*TRECHO APRESENTADO*:
──────────────────────────────
Ademais, de acordo com Costa; Alberto (2020), o projeto de vida representa um conceito fundamental na obra de Vigotski para compreender a juventude, dado que o desenvolvimento psicológico depende da atividade social, sendo cada período do processo marcado por uma atividade dominante, além de tangenciar novos interesses e motivações.
Na transição de um período a outro, os sujeitos vivenciam uma crise que incidirá na reestruturação dos conteúdos psicológicos. Na juventude, a crise está relacionada com a habilidade de elaborar planos e de efetivar os objetivos da vida. Essas atividades demandam do jovem uma grande reflexão sobre a sua vida e a necessidade de estabelecer planos para o futuro, portanto a elaboração de um projeto de vida é uma das questões centrais no desenvolvimento psicológico dos jovens.
Por esse motivo, a construção e a efetivação do projeto de vida não dependem exclusivamente deles, mas também de outros sujeitos. As políticas sociais têm, por conseguinte, um papel fundamental de impulsionar a capacidade dos jovens para elaborar o projeto de vida de forma consciente e autônoma.
Além disso, a edificação do projeto de vida não é inerte, dado que considera as primordialidades e as possibilidades da vivência de cada cidadão, abrangendo o seu presente e passado (COSTA, 2017). A elaboração do plano individual envolve-se com uma ou mais das diversas dimensões, bem como com as áreas profissional, educacional, afetiva e familiar, distanciando-se, assim, de um projeto de vida visionado pelo neoliberalismo, que tenciona apenas a área profissional, atualmente propiciado nas escolas públicas de tempo integral da rede estadual de ensino de São Paulo.
4 Metodologia
Trata-se de uma pesquisa qualitativa, que, de acordo com Minayo (2002), responde a muitas questões particulares, demonstrando um trabalho com universo de significados, motivos, aspirações, crenças, valores e atitudes, distanciando-se da operacionalização de variáveis, uma vez que corresponde a um profundo espaço das relações sociais.
Ainda, apresenta um caráter empírico e de pesquisa-ação (THIOLLENT, 2011), como método de investigação, e, de acordo com o autor:
pesquisa-ação é um tipo de pesquisa social com base empírica que é concebida e realizada em estreita associação com uma ação ou com a resolução de um problema coletivo e no qual os pesquisadores e os participantes representativos da situação ou do problema estão envolvidos de modo cooperativo ou participativo.
(THIOLLENT, 2011, p. 20).
A coleta de dados ocorreu no Centro de Referência Especializado de Assistência Social (CREAS) em um município do interior paulista, com aproximadamente 85 jovens e adolescentes autores de atos infracionais, discentes de escolas públicas e que são atendidos pelo serviço de execução de medidas socioeducativas naquele momento da pesquisa (CAAE: 31088720.9.0000.5465).
──────────────────────────────
*INFORMAÇÕES REGISTRADAS*:
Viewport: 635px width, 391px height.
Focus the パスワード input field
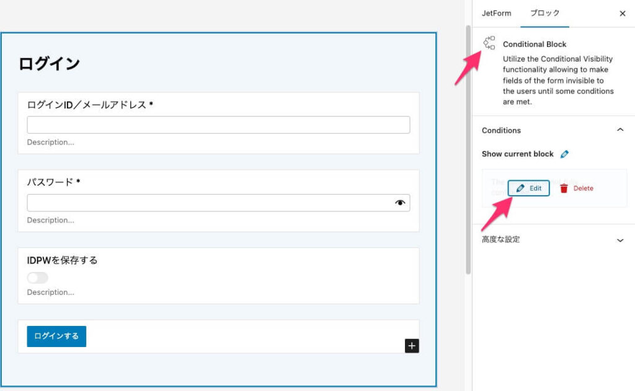[208, 203]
──────────────────────────────
*OBJETIVO 1*:
Segundo o texto sobre projeto de vida dos jovens, onde foi feita a coleta de dados?
*OBJETIVO 2*:
Liste as áreas que, de acordo com o texto sobre projeto de vida dos jovens, estão envolvidas na elaboração do plano individual.
*OBJETIVO 3*:
Prossiga com o texto sobre projeto de vida dos jovens a partir da última frase mostrada.

*RESULTADO DO EXERCÍCIO 1*:
No Centro de Referência Especializado de Assistência Social (CREAS) de um município do interior paulista.

*RESULTADO DO EXERCÍCIO 2*:
Profissional, educacional, afetiva e familiar.

*RESULTADO DO EXERCÍCIO 3*:
A divisão dos participantes, no período de oito meses, ocorreu sob a responsabilidade do serviço de execução da medida (CREAS). Devido aos abandonos, regressos e sanções sofridas pelos jovens, os grupos se reorganizavam, compondo novas formações frequentemente, o que tornava o trabalho complexo, uma vez que as oficinas tiveram que ser pensadas e repensadas, mediante a cada característica e momento de cada grupo.
A pesquisa foi realizada por intermédio de 15 oficinas, realizadas com intervalos quinzenais, com três grupos de participantes. As atividades foram pensadas e idealizadas pelo grupo de pesquisadores, utilizando-se dos processos e ideias de Boal (2019), sobre a palavra, imagem e som, permeando as metáforas, como demonstrado no Quadro 1.
Quadro 1 Características das oficinas realizadas.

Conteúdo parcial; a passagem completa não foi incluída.